Fig. 1: Association between PRS(C + T) for mental disorder and social behaviour in ALSPAC.

ΔMcFadden’s-R² is shown for the prediction of low-prosociality and peer-problem scores by ADHD-PRS (a, b), ASD-PRS (c, d), BP-PRS (e, f), MD-PRS (g, h), SCZ-PRS (i, j). Mental disorder genome-wide summary statistics (ADHD-PGC/iPSYCH, ASD-PGC/iPSYCH, BP-PGC, MD-PGC/UKBB, and SCZ-PGC) were used to construct Z-standardised PRS(C + T) in ALSPAC (ADHD-PRS, ASD-PRS, BP-PRS, MD-PRS, and SCZ-PRS) at multiple P-value thresholds.
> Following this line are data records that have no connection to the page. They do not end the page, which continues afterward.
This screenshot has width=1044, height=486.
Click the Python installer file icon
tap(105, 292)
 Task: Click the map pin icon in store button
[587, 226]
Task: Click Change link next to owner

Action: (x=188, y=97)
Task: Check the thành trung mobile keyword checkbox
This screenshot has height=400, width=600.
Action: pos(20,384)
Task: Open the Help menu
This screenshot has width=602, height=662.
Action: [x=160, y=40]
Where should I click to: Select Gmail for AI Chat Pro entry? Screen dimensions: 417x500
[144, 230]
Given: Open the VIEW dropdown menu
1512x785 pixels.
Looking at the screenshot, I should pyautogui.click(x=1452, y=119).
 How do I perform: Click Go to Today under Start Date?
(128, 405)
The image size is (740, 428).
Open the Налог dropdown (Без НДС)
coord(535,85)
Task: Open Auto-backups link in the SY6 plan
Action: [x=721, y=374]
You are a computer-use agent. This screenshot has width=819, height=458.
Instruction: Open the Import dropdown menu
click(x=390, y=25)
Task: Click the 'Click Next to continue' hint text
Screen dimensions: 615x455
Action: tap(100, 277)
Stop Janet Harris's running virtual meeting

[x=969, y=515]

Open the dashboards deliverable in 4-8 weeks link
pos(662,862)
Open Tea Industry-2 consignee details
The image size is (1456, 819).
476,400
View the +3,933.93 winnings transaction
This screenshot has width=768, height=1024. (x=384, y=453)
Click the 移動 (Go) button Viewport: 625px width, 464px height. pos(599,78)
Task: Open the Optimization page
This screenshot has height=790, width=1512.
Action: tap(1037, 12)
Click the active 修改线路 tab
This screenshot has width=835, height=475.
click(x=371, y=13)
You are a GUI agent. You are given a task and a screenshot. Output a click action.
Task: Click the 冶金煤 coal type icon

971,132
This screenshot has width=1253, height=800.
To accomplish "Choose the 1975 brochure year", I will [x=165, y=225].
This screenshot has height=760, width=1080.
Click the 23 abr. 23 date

Association analyses with social behaviour (low-prosociality and peer-problem scores) were conducted using negative binomial regression (non-adjusted for cross-disorder PRS effects; multiple-testing corrected P-value: *P ≤ 0.001). ADHD Attention-deficit/hyperactivity disorder, ALSPAC Avon Longitudinal study of Parents and Children, ASD Autism spectrum disorders, BP Bipolar disorder, C + T clumping and thresholding, iPSYCH Lundbeck Foundation Initiative for Integrative Psychiatric Research, MD Major depression, PGC Psychiatric Genomics consortium, PRS Polygenic risk scores, P_T PRS P-value threshold, SCZ Schizophrenia. Low-prosociality and peer-problem scores were assessed using the Strengths-and-Difficulties questionnaire.